*Extracted material:*
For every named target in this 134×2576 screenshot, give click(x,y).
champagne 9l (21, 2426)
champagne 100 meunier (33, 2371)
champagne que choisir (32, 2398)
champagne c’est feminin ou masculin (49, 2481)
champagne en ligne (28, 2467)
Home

*The task:*
In full and exactly as written, reproduce the records above.

*Answer to this problem:*
For every named target in this 134×2576 screenshot, give click(x,y).
champagne 9l (21, 2426)
champagne 100 meunier (33, 2371)
champagne que choisir (32, 2398)
champagne c’est feminin ou masculin (49, 2481)
champagne en ligne (28, 2467)
Home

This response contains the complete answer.